In many respects Cousins is a cinematic love letter to Isabella Rossellini. A natural beauty in her own right, the camera absolutely loves her and Schumacher makes sure that the actress is framed and lit just right. Initially, though, her hair is pulled back and she wears conservative attire, which visually conveys Maria’s repressed nature. When Larry takes her to see his boat she lets her hair down and begins wearing clothing that is less constrictive. Maria is soft-spoken but with firm convictions. Over the course of the film, she learns to let go and enjoy life but runs the risk of forgetting about her responsibility to Chloe who has been acting out at school. Rossellini does a fine job of portraying the conflicted nature that exists within Maria. She’s been the dutiful wife who’s put up with her husband’s philandering ways for so long that she’s lost touch with her own wants and needs. Larry helps her find them again.

Between his hit sitcom Cheers and popular comedies like Three Men and a Baby (1987), the 1980s was a good decade for Ted Danson. As a result, he was the biggest draw in Cousins. He plays the most relatable character as the fun-loving Larry. Danson doesn’t portray him as the kind of zany, lovable goofball type that comedians like Tom Hanks and Steve Martin made popular during this decade. He opts for a more grounded performance, playing a guy who seems easygoing but it is just a façade and he is bothered by his wife having an affair. Fortunately, his ruse with Maria is a pretty good distraction; however, eventually he has to accept the feelings he has for her if he truly wants to be happy.

The chemistry between Danson and Rossellini in the scene where Larry shows Maria his boat is incredible and feels authentic as we realize that these two people are starting to fall in love. All their scenes together are so enjoyable to watch because we want to see these people happy. Their conversations quickly move beyond the usual flirting to honest talk about their unfaithful spouses. At first, it is a game, tricking their significant others into thinking that they too are having an affair of their own, but the more time they spend together the more genuine their feelings are for each other. The screenplay lets this unfold naturally and in time.
  

In their own ways, Larry and Maria are natural nurturers while Tom and Tish are not. For example, Tom tries to bribe and then threaten his daughter not to bring her blanket in his car while Tish is unable to cheer up Mitch after a disastrous attempt to woo the girl of his dreams. Larry and Maria are completely opposites. She is unhappy because her husband cheats and her job as a legal aid exposes her to the ugly side of love while he is a dance instructor, teaching older couples how to dance. He sees people happily interacting with each other on a daily basis. She is a repressed housewife while he’s a dreamer and they soon find themselves drawn to each other. She’s charmed by his easygoing nature while he’s attracted to her beauty.
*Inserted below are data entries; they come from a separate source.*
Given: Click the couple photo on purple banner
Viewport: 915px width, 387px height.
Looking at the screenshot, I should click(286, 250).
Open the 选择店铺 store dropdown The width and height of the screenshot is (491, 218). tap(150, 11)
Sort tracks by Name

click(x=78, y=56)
Tish starts off as a bit of a shrill stereotype and initially Sean Young plays her a bit on the broad side. It’s a thankless role playing the cheating spouse but as the film progresses she’s given the opportunity to flesh out her character so that we get some insight into what motivates Tish Once she realizes that Larry and Maria are falling in love she regrets her affair with Tom. We also get a nice scene between Tish and Tom as they confide in each other what is lacking in their respective marriages and what draws them to each other. Young does such a good job that you actually feel a slight twinge of sympathy for Tish.
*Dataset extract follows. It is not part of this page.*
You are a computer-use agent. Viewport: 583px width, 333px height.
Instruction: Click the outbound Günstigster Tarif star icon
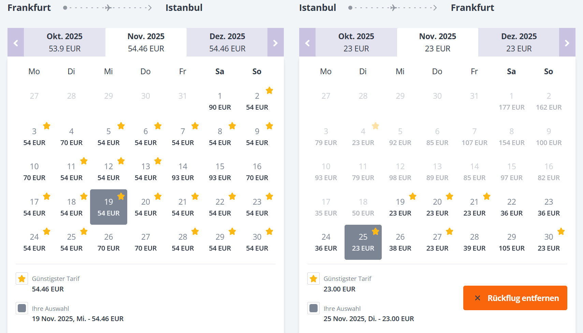coord(22,279)

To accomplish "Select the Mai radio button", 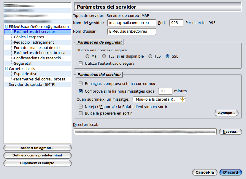I will pyautogui.click(x=88, y=56).
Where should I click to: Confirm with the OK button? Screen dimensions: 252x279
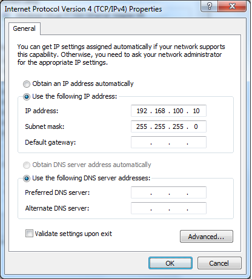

This leaves William Petersen to play the bad guy in Cousins. Tom is a slick car salesman who takes himself way too seriously, even if others don’t, like when someone early on asks if he sells Subarus to which he replies, in a way that suggests he’s done it several times before, “I sell BMWs, I just happen to work out of a Subaru showroom.” He is a serial philanderer who breaks up with three different women so that he can continue his affair with Tish. Larry treats Maria like shit, cheating on her with many women before cutting them all loose for a hot and heavy affair with Tish. He’s a blowhard and a hypocrite, getting angry at Larry when he suspects the affair that is going on with his wife even though he’s having one of his own! Hot off the one-two punch of To Live and Die in L.A. (1985) and Manhunter (1986), Petersen brings the same level of intensity to Tom complete with an Alpha Male gusto that is in sharp contrast to Danson’s easygoing dreamer.
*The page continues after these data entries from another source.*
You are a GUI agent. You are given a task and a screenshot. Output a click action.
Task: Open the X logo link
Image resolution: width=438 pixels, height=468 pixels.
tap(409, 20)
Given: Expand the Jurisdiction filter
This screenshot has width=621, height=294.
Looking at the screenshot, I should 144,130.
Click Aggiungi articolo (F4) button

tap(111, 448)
For a filmmaker who has made a lot of commercial hits and dabbled in numerous genres, Schumacher is not very well-regarded, due in large part to his most high-profile misfires, Batman Forever (1995) and Batman & Robin (1997). Has enough time passed to finally let him out of director’s jail for crimes against cinema? He’s served his time and I think he is due for a career reappraisal. For most of his career he’s made crowd-pleasers for Hollywood and Cousins is no different only that it is in terms of pacing and tone. It bounces back and forth between family drama and passionate romance while juggling several characters successfully. Schumacher brings a deft touch to the film, immersing us in this world and the characters that inhabit it. He adopts a leisurely pace that allows us to get to know these characters and care about what happens to them.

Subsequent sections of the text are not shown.